For the best part of an afternoon we talked of the young and the new, and then we fell into a discussion about such reputations as Pickthall’s and W. H. Hudson’s and the late Stephen Crane’s, reputations ridiculously less than they ought to be, so that these writers, who are certainly as securely classic as Beckford or Herrick, are still unknown to half the educated English reading public. Was it due to the haste of criticism or the illiteracy of publishers? That question led us so far away from the special Bâle train that we never returned to it. But I know that we decided that the real and significant writers were to be only a small portion of the crowd that congested the train; there were also to be endless impostors, imitators, editors, raiders of the world of print…. At every important station there was to be a frightful row about all these people’s tickets, and violent attempts to remove doubtful cases…. Then Mr. Clement K. Shorter was to come in to advise and help the conductor…. Ultimately this led to trouble about Mr. Shorter’s own credentials….
Some of Boon’s jokes about this train were, to say the best of them, obvious. Mr. Compton Mackenzie was in trouble about his excess luggage, for example. Mr. Upton Sinclair, having carried out his ideal of an innocent frankness to a logical completeness in his travelling equipment, was forcibly wrapped in blankets by the train officials. Mr. Thomas Hardy had a first-class ticket but travelled by choice or mistake in a second-class compartment, his deserted place being subsequently occupied by that promising young novelist Mr. Hugh Walpole, provided with a beautiful fur rug, a fitted dressing-bag, a writing slope, a gold-nibbed fountain pen, innumerable introductions, and everything that a promising young novelist can need. The brothers Chesterton, Mr. Maurice Baring, and Mr. Belloc sat up all night in the wagon-restaurant consuming beer enormously and conversing upon immortality and whether it extends to Semitic and Oriental persons. At the end of the train, I remember, there was to have been a horse-van containing Mr. Maurice Hewlett’s charger—Mr. Hewlett himself, I believe, was left behind by accident at the Gare de Lyons—Mr. Cunninghame Graham’s Arab steed, and a large, quiet sheep, the inseparable pet of Mr. Arthur Christopher Benson….
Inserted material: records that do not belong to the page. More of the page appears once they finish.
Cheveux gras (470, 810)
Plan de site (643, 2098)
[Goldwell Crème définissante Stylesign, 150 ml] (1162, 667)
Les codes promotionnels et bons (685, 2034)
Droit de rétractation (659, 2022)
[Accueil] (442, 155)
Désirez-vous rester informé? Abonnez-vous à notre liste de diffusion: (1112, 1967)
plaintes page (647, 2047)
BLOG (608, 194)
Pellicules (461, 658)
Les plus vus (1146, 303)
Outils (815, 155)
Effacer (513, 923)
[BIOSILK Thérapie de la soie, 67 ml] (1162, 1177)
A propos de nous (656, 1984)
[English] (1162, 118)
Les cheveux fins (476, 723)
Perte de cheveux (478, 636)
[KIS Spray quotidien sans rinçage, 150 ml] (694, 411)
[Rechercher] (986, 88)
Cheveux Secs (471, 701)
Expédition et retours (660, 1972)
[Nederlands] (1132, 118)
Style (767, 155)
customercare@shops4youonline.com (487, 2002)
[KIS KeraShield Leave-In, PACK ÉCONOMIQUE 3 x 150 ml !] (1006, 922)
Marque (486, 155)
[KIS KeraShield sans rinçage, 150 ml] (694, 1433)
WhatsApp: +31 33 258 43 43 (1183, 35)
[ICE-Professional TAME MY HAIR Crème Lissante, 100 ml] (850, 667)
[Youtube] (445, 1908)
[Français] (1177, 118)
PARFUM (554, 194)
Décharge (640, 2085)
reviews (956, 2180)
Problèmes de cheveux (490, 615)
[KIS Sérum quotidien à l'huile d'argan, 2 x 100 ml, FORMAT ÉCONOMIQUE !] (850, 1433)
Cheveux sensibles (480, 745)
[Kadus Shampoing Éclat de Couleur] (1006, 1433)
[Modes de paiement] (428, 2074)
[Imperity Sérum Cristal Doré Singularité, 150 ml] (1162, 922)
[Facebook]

There was also, I remember, a description of the whole party running for early coffee, which gave Boon ample and regrettable opportunities for speculations upon the déshabille of his contemporaries. Much of the detail of that invention I prefer to forget, but I remember Mr. Shaw was fully prepared for the emerging with hand-painted pyjamas, over which he was wearing a saffron dressing-gown decorated in green and purple scrolls by one of the bolder artists associated with Mr. Roger Fry, and as these special train allusions are all that I can ever remember Boon saying about Shaw, and as the drawing does in itself amount to a criticism, I give it here….
How Mr. Shaw knocked them all on Bâle platform, and got right into the middle of the picture. Remark his earnest face. This surely is no mountebank.
§ 2
Boon was greatly exercised over the problem of a president.
“Why have a president?” Dodd helped.